Scherich, meanwhile, teaches his team how to dive deep into medical records to uncover evidence to reverse a denial.
Partnering with Patients
Almost all survey respondents are developing a customer-friendly staff and culture in the revenue cycle team to engage patients as financial partners. A majority (25 of 32) also employ financial counselors to help with collections.
Ohio Valley Medical Center helps make the payment process easier and friendlier by educating patients about their insurance coverage "so they can make informed decisions and will understand that they will receive a bill," says Scherich. The hospital also instituted an interest-free loan program to help with payment plans.
With a payer mix of mostly Medicaid, followed by Medicare, commercial, and managed care, University of Mississippi Medical Center provides health benefit coordinators (HBC) and financial counselors who know state and federal rules and regulations.
"Individuals who are not insured or are underinsured meet with our HBC team, who works with patients to qualify them for government-assisted programs, the healthcare exchange programs, and the Mississippi division of Medicaid's Hospital Presumptive Eligibility program," says Thomlison.
Providing financial counseling and trying to obtain up-front payment are among the strategies that Catholic Medical Center employs.

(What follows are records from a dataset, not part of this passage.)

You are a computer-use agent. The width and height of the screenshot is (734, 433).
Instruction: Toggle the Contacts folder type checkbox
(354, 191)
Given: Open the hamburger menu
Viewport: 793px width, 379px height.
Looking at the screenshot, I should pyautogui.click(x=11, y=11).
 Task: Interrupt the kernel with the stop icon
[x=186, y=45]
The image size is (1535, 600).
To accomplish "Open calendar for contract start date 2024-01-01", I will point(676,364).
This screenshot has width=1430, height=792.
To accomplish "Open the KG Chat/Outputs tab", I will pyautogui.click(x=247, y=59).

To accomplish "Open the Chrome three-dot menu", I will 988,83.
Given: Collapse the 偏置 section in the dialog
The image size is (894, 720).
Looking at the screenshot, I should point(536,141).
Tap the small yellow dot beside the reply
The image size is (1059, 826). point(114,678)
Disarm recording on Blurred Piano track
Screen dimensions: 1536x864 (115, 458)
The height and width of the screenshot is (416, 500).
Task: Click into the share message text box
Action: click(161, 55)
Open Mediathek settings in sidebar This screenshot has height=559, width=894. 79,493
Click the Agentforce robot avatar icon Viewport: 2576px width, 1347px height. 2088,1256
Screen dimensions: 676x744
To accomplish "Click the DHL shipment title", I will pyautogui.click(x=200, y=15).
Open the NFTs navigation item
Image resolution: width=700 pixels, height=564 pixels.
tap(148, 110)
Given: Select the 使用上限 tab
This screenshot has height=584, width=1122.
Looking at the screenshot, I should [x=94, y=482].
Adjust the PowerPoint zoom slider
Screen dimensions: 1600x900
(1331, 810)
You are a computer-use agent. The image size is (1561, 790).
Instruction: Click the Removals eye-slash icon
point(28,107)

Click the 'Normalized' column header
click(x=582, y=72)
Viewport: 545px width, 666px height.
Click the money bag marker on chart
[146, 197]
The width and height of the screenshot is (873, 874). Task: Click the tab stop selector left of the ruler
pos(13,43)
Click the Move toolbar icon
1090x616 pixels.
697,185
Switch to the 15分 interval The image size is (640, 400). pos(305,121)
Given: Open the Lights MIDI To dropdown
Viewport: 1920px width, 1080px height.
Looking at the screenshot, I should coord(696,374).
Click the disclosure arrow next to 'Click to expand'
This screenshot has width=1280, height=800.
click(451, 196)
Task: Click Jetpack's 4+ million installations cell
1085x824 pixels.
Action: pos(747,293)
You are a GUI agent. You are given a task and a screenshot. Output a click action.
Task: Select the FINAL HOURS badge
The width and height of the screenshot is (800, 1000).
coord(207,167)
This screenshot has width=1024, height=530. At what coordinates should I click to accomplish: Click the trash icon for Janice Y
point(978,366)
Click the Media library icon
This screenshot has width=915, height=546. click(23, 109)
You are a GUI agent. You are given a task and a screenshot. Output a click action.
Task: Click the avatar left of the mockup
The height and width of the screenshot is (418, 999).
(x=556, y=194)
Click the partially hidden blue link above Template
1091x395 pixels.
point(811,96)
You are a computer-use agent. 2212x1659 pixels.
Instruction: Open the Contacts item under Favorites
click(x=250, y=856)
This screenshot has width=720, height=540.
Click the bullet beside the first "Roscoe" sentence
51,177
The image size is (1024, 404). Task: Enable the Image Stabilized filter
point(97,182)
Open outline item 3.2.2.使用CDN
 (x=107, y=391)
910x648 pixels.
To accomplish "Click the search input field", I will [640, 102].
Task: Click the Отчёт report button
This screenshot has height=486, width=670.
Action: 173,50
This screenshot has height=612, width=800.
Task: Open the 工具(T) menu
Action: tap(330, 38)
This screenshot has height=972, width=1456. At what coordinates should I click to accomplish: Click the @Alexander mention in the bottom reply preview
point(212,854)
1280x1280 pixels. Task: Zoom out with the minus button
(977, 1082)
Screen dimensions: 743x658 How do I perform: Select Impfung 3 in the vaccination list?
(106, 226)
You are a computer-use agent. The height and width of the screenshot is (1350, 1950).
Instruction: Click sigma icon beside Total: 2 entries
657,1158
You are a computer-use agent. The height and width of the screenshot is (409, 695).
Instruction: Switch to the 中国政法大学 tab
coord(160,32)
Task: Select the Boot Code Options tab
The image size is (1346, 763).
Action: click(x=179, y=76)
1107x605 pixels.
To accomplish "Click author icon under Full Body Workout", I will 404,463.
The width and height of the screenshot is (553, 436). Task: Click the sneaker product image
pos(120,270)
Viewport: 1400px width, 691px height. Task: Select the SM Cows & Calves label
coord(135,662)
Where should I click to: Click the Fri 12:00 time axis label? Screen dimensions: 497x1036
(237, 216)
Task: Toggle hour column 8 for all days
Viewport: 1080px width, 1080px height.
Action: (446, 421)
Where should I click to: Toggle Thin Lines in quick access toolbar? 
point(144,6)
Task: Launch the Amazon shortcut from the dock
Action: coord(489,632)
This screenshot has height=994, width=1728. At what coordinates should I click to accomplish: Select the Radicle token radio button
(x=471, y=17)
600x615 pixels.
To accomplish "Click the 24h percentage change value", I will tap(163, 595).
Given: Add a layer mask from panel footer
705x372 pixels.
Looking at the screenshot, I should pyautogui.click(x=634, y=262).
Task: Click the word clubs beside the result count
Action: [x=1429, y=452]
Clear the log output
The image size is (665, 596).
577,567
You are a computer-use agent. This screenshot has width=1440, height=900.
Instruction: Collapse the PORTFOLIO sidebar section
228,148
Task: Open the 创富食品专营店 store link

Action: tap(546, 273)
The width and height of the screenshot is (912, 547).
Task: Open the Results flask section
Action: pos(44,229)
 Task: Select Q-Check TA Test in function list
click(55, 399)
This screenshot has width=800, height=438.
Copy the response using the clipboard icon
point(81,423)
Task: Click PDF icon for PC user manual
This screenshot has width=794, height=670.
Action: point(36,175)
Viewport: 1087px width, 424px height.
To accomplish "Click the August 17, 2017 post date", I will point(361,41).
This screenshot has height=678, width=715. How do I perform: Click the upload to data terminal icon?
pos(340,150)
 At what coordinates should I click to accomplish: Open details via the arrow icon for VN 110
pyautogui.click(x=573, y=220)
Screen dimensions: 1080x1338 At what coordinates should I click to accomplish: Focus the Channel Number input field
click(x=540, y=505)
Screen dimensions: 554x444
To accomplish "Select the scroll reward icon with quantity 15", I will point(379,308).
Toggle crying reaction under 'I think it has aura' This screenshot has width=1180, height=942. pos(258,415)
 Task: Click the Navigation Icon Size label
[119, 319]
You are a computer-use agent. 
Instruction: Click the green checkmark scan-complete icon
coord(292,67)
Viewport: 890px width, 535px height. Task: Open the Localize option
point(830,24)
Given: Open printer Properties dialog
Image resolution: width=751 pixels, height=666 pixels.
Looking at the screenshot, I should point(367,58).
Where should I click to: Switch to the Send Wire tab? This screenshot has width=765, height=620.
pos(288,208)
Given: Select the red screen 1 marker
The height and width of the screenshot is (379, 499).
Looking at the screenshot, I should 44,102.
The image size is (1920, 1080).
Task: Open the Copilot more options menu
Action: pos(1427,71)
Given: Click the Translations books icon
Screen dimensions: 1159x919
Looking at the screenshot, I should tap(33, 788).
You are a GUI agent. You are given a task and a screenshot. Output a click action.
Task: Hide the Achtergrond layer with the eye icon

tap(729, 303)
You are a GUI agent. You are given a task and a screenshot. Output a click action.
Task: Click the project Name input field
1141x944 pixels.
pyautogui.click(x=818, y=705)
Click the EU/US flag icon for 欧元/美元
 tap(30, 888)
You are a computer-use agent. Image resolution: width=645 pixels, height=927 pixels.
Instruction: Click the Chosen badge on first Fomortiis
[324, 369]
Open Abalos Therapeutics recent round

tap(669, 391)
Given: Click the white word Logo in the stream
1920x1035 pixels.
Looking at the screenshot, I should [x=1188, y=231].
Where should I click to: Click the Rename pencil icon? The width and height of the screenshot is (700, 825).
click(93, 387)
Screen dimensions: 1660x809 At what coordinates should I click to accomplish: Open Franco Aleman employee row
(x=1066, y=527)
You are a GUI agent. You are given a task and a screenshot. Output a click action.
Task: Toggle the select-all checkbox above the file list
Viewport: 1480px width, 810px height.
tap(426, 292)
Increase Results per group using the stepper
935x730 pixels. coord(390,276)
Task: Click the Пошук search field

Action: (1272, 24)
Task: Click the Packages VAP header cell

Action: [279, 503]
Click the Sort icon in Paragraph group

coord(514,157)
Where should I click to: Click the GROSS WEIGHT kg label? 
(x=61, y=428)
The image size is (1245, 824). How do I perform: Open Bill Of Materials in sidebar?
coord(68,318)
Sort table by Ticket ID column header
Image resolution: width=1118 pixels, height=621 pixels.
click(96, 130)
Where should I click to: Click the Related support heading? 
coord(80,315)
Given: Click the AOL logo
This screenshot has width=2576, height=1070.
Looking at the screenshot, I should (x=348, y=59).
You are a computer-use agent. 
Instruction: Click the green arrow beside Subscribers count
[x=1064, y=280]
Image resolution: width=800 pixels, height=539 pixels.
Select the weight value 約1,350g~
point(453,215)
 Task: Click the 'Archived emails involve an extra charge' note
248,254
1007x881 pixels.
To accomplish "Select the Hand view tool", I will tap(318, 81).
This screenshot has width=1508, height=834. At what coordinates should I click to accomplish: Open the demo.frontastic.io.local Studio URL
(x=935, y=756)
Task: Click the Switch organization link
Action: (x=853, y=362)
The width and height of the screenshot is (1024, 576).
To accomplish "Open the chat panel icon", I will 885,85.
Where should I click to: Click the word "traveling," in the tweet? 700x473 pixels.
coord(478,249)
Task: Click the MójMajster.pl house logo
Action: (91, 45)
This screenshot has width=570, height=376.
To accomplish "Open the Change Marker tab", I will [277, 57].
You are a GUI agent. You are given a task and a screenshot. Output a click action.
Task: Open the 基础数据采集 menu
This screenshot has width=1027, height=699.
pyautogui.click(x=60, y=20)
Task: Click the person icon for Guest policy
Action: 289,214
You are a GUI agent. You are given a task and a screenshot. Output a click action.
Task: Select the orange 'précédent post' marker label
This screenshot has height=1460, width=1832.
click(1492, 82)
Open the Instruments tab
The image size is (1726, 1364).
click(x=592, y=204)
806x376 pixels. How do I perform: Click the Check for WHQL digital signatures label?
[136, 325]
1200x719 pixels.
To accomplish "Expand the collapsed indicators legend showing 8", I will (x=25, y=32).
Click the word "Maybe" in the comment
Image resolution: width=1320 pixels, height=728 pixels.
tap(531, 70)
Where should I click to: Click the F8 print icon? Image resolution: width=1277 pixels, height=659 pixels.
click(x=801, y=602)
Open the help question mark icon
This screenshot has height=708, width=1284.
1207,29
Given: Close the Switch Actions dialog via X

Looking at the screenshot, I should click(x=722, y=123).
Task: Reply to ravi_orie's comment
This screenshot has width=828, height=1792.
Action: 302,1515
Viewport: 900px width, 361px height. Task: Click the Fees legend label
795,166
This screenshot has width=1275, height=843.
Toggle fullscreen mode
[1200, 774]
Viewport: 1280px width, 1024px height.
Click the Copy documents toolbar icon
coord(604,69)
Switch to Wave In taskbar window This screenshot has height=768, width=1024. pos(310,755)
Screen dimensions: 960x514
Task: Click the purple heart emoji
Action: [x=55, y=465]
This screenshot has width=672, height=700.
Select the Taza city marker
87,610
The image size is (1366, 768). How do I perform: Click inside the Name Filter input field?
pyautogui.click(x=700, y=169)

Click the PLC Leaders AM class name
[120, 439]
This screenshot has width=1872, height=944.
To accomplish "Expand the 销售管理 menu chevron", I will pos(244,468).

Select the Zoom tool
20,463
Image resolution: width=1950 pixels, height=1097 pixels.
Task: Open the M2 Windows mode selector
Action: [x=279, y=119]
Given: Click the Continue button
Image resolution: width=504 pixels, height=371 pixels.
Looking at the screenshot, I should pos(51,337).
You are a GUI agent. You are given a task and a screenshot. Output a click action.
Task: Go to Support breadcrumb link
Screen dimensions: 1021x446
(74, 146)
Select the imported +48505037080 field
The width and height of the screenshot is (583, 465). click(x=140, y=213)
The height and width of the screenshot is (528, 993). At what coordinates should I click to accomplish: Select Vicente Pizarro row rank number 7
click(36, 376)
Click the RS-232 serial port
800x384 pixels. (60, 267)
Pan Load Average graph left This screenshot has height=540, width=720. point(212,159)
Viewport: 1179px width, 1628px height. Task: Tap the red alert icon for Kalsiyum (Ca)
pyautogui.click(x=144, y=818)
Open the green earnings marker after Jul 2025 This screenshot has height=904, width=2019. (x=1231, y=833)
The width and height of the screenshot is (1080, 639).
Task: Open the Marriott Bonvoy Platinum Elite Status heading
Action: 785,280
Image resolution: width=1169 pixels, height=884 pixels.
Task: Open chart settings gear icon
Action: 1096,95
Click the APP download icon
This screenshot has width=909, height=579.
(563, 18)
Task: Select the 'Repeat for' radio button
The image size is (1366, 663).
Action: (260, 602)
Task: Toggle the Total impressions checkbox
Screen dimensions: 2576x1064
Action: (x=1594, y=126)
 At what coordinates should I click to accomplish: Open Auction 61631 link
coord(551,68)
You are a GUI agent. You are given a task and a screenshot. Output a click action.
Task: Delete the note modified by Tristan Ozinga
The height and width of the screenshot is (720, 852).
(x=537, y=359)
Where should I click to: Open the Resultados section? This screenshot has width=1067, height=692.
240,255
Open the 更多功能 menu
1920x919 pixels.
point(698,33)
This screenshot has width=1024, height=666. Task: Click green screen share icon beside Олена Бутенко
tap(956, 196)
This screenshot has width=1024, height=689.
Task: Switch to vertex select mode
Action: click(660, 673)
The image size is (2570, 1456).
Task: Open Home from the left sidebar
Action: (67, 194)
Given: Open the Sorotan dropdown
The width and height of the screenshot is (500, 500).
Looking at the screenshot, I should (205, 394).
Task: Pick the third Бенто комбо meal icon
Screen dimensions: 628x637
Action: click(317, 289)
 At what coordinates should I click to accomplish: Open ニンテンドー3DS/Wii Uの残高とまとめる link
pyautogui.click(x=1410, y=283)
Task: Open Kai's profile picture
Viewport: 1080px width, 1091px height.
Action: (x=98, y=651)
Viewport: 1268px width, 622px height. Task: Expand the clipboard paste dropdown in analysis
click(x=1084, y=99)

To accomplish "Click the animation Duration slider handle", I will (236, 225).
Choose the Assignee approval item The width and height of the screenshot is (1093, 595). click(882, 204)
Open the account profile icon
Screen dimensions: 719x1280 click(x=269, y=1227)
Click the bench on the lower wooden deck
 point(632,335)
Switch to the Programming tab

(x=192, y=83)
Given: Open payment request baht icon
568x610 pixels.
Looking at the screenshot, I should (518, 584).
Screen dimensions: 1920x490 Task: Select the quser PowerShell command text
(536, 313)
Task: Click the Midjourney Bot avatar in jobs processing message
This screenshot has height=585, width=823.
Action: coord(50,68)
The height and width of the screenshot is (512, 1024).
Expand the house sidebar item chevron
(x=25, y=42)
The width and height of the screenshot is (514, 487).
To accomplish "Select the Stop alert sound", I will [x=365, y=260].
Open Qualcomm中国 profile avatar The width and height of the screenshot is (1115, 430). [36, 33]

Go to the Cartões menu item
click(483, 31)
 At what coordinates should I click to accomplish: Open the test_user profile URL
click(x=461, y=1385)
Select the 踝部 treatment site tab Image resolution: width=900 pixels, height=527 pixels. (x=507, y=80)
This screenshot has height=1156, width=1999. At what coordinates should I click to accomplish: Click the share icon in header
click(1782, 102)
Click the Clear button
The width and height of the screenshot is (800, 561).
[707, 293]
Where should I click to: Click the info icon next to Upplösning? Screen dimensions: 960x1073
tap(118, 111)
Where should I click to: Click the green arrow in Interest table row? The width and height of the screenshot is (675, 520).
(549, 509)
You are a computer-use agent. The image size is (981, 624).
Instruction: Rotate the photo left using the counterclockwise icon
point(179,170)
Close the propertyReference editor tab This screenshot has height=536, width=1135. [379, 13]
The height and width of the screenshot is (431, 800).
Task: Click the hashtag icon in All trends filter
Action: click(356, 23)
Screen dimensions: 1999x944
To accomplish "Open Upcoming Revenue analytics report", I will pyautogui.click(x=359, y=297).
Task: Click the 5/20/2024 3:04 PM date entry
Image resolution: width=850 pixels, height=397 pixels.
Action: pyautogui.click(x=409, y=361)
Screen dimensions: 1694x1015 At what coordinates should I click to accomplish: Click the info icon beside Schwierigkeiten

"We also offer a prompt-pay discount, in which we notify patients about their balance. If they pay right away, then we give them a 35% discount," Lubelczyk says. "Getting a portion of the payment immediately is preferred over chasing it forever."
In addition to answering survey questions, respondents were invited to comment on revenue cycle software and clinical documentation.
I wish our revenue cycle software tools would …
[Have] automation for functions to make the job easier for the end user. Provide more opportunities for grouping accounts going through similar issues, work listing, etc.
More seamlessly integrate with one another. There are too many disparate systems and it is challenging to get the data to interface across all systems.
Provide true denial information by line item, in order to more efficiently provide reports back to clinical areas.
Provide real-time meaningful data. Easily combine clinical and financial data that enables revenue cycle to take action on variations.
Provide cost data to better assess charges versus reimbursement and establish better data for patients who are uninsured.
Be more robust so we could have fewer bolt-ons and be able to know the status of an account at any moment.
For clinical documentation, I wish our physicians would ...
Understand the difference between the volume of what they document versus the quality of what they document.
Know the rules relating to documentation that would minimize denials and maximize reimbursement.
More universally understand the impact that their diagnosis selection has on mortality rates.
Provide constructive feedback on how we can improve our CDI program and appropriately respond to (and learn from) queries and educational sessions.
Contact the CDI specialist real-time when questions arise.